Beberapa warga China menganggap pembukaan kembali terlalu terburu-buru. "Mereka seharusnya mengambil serangkaian tindakan sebelum membuka dan paling tidak memastikan bahwa apotek memiliki persediaan yang baik," kata seorang pria berusia 70 tahun yang menggunakan nama belakang Zhao kepada Reuters di Shanghai.
China melaporkan lima kematian baru akibat COVID di daratan pada Kamis, menjadikan jumlah kematian resmi akibat virus menjadi 5.264, salah satu yang terendah di dunia.
Tapi itu tampaknya bertentangan dengan kenyataan di lapangan di mana rumah duka kewalahan dan rumah sakit penuh sesak dengan pasien lanjut usia yang menggunakan respirator. Di Shanghai, lebih dari 200 pengemudi taksi mengemudikan ambulans untuk memenuhi permintaan layanan darurat, lapor Shanghai Morning Post.
Pakar kesehatan internasional percaya bahwa definisi sempit kematian akibat COVID di Beijing tidak mencerminkan jumlah sebenarnya yang dapat meningkat menjadi lebih dari satu juta kematian tahun ini.
Investor optimis bahwa pembukaan kembali China pada akhirnya dapat menghidupkan kembali ekonomi $17 triliun yang mengalami pertumbuhan terendah dalam hampir setengah abad.
Harapan itu, di samping langkah-langkah kebijakan untuk membantu menghidupkan kembali sektor properti yang bermasalah, mengangkat yuan China pada hari Jumat.
Sementara itu, Indeks CSI300 blue-chip China (.CSI300) dan Indeks Komposit Shanghai (.SSEC) telah naik lebih dari 2% pada minggu perdagangan pertama tahun ini. "Sementara pembukaan kembali kemungkinan akan menjadi urusan yang bergelombang di tengah melonjaknya kasus COVID-19 dan sistem kesehatan yang semakin melebar, para ekonom kami memperkirakan momentum pertumbuhan di seluruh Asia akan meningkat, dipimpin oleh China," Herald van der Linde, kepala ekuitas HSBC strategi, Asia Pasifik, mengatakan dalam sebuah catatan.

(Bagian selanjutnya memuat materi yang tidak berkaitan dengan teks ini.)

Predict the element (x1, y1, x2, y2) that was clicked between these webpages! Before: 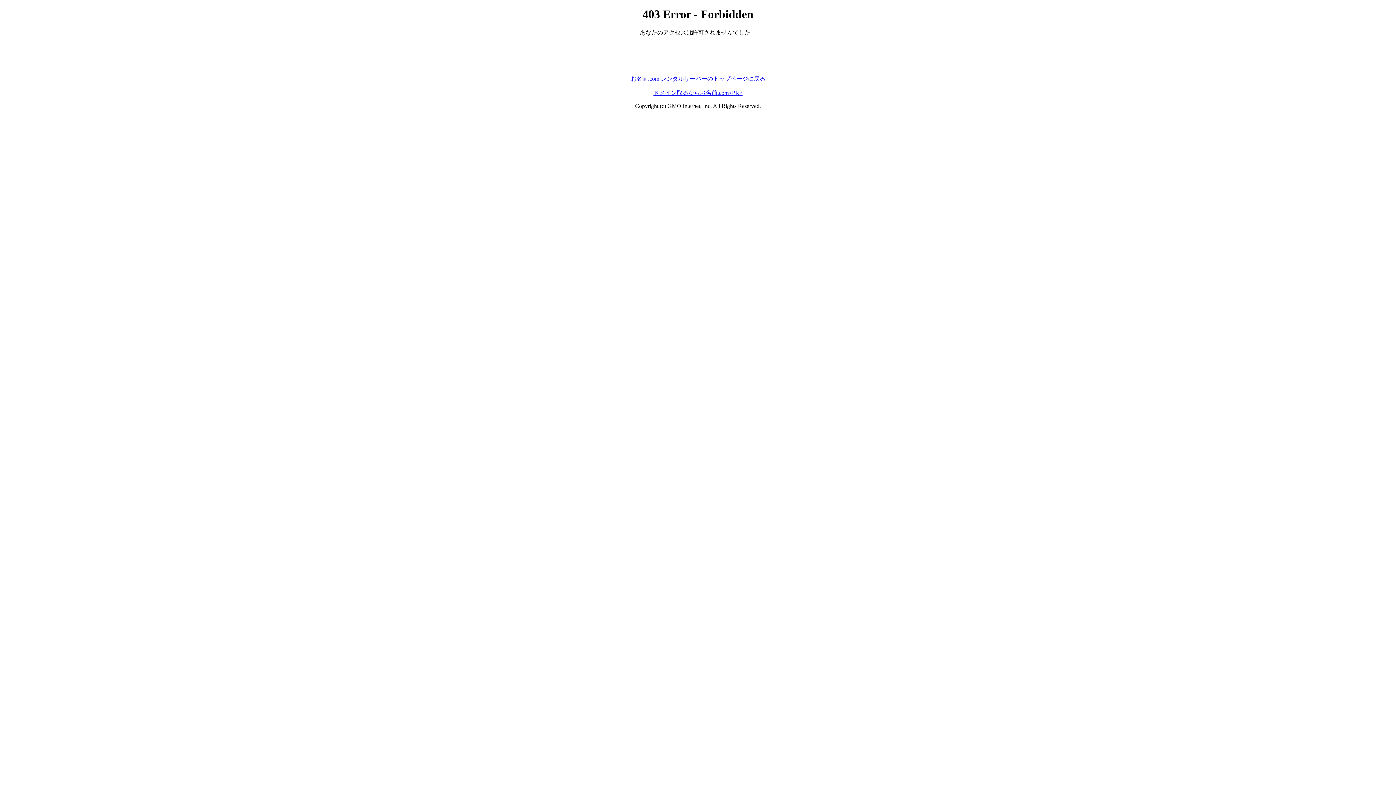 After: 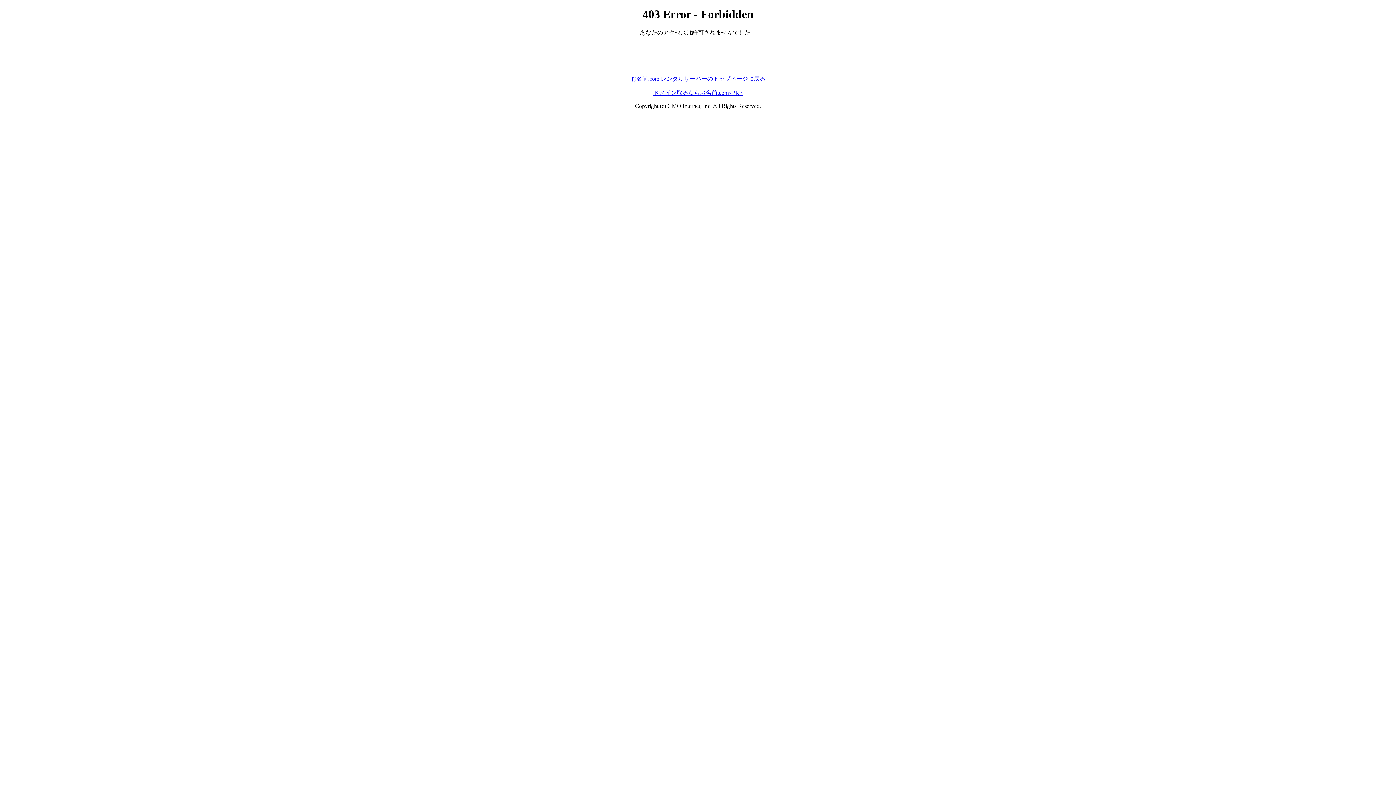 Action: label: お名前.com レンタルサーバーのトップページに戻る bbox: (630, 75, 765, 81)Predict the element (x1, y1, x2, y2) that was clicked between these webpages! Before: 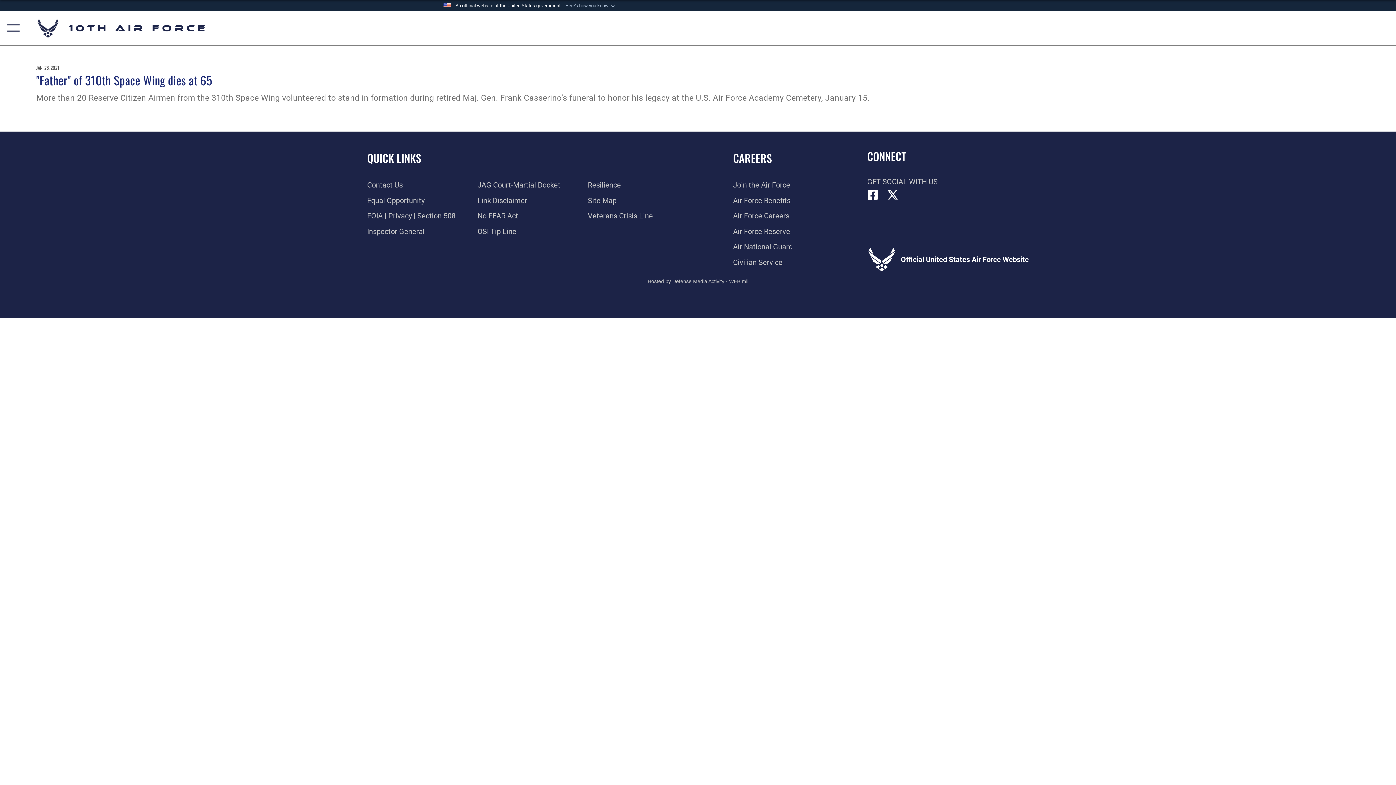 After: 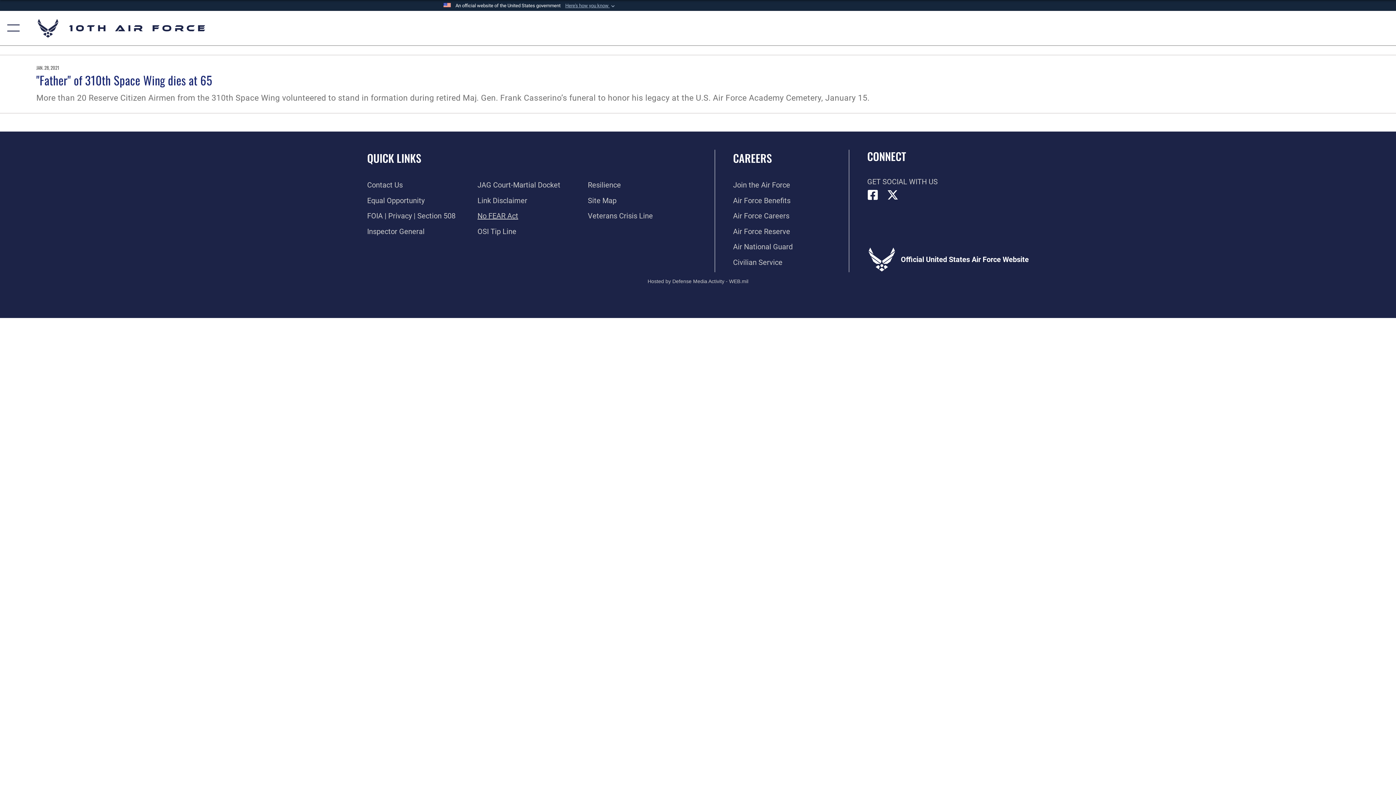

Dengan liburan besar Tahun Baru Imlek akhir bulan ini, China daratan juga akan membuka perbatasan dengan wilayah administrasi khusus Hong Kong pada hari Minggu, untuk pertama kalinya dalam tiga tahun.
Layanan feri antara kota dan pusat perjudian Makau akan dilanjutkan pada hari yang sama.
Cathay Pacific Airways Hong Kong (0293.HK) mengatakan pada hari Kamis akan lebih dari dua kali lipat penerbangan ke Cina daratan. Penerbangan ke dan dari China tetap berada di sebagian kecil dari tingkat pra-COVID.
WHO telah memperingatkan bahwa liburan, yang dimulai pada 21 Januari dan biasanya membawa migrasi manusia terbesar di planet ini saat orang pulang dari kota untuk mengunjungi keluarga di kota kecil dan desa, dapat memicu gelombang infeksi lain jika tidak ada vaksinasi yang lebih tinggi. tarif dan tindakan pencegahan lainnya.
Pihak berwenang memperkirakan 2,1 miliar perjalanan penumpang, melalui jalan darat, kereta api, air dan udara, selama liburan, dua kali lipat dari 1,05 miliar perjalanan tahun lalu selama musim liburan periode yang sama.